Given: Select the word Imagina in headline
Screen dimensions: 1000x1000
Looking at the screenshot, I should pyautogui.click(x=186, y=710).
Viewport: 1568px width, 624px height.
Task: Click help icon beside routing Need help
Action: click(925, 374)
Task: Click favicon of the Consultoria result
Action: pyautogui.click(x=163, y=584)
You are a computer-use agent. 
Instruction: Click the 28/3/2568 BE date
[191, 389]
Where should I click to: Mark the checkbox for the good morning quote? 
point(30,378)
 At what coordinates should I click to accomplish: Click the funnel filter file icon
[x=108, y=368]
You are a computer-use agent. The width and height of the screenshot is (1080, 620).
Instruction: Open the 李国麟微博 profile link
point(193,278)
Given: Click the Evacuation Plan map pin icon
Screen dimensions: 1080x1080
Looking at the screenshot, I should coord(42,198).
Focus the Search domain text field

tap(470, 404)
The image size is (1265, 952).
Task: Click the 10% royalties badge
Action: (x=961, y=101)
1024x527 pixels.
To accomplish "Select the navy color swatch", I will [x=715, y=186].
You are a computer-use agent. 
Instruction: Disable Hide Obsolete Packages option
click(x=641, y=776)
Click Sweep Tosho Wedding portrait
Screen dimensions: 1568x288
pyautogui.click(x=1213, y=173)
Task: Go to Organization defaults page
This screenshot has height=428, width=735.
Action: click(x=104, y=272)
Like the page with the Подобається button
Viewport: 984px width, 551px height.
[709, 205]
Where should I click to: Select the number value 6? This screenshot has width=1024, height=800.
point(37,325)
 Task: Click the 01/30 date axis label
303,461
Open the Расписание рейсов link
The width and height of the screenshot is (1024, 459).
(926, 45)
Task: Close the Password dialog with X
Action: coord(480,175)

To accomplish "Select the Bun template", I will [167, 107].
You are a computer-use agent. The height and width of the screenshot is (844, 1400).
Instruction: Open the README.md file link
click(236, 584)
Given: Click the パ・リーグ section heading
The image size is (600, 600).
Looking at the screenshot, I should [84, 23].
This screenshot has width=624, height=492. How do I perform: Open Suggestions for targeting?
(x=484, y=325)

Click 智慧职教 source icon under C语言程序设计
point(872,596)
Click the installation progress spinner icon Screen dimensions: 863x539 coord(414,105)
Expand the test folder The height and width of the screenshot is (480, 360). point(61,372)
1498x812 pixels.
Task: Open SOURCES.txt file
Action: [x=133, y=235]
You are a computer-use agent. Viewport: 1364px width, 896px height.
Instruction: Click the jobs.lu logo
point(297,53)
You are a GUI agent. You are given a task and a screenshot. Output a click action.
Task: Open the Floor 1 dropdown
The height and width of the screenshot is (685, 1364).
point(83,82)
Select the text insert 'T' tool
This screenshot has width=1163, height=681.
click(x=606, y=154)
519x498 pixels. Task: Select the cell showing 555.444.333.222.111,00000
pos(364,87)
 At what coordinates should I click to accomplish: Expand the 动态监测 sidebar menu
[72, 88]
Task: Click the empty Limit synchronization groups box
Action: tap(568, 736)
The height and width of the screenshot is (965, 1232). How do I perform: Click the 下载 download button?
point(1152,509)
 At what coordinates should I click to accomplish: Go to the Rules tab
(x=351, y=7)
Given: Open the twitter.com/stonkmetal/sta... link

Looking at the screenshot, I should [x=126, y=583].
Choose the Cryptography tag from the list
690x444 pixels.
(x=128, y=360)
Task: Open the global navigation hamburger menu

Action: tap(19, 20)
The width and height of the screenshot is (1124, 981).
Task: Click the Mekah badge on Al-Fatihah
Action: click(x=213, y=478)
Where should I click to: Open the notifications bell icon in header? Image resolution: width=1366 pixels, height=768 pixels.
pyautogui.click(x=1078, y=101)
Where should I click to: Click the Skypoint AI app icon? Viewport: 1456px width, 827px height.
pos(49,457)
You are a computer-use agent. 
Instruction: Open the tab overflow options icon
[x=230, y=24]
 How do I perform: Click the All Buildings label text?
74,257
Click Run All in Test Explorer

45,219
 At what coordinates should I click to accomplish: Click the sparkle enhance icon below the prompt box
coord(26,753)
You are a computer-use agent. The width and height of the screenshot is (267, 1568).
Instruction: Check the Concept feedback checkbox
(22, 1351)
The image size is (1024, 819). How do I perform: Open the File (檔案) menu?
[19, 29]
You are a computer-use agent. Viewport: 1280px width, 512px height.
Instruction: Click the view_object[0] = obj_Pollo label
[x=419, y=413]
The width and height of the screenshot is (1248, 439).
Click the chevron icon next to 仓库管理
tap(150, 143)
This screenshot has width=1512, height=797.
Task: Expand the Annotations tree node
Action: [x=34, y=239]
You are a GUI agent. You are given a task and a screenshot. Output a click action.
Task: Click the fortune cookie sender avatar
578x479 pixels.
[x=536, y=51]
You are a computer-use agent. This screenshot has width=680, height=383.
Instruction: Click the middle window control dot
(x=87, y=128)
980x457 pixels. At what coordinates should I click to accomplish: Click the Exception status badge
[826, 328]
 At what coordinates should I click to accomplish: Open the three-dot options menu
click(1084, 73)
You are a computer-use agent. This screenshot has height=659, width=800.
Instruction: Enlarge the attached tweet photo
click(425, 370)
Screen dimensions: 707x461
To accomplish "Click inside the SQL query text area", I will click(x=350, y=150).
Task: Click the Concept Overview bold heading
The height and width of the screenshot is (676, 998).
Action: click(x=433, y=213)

══════════

Brief. Using the data above, copy each line that contains "heading".

Answer to this task.
Given: Click the パ・リーグ section heading
Task: Click the Concept Overview bold heading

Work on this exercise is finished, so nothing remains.